**What the exercise asks:** Pull out every line of the records that contains the string "width" and copy each one in full.
********
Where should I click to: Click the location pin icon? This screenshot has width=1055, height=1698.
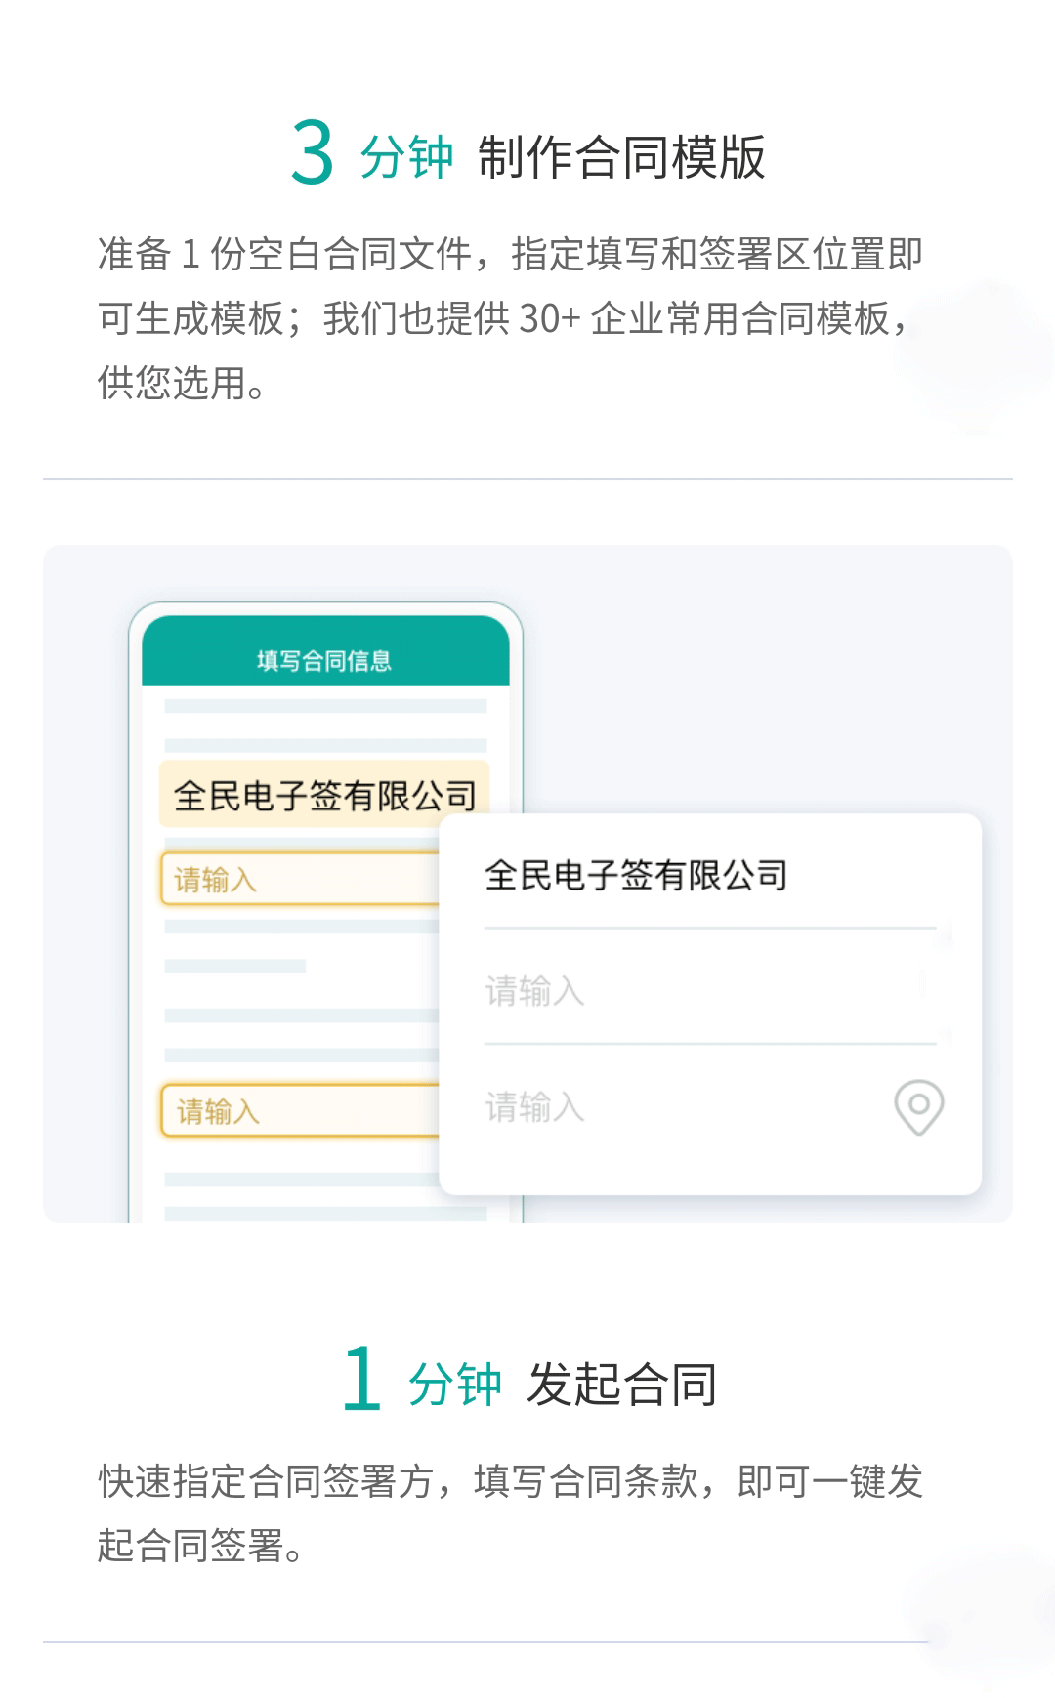918,1106
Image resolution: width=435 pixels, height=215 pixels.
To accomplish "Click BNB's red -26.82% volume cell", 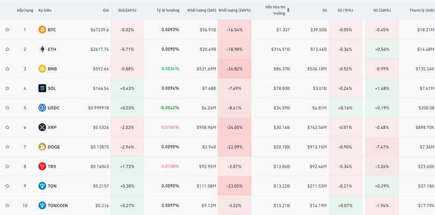I will point(234,69).
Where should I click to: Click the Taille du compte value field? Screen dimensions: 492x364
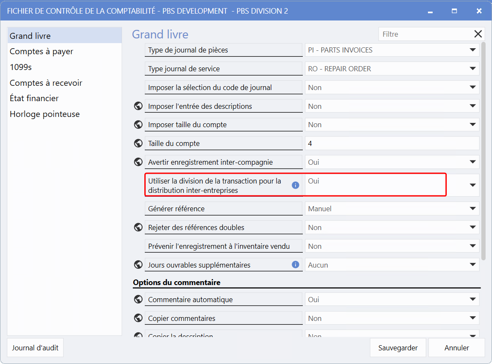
********
**Response:**
Where should I click to: Click the location pin icon? This screenshot has width=1055, height=1698.
Image resolution: width=435 pixels, height=215 pixels.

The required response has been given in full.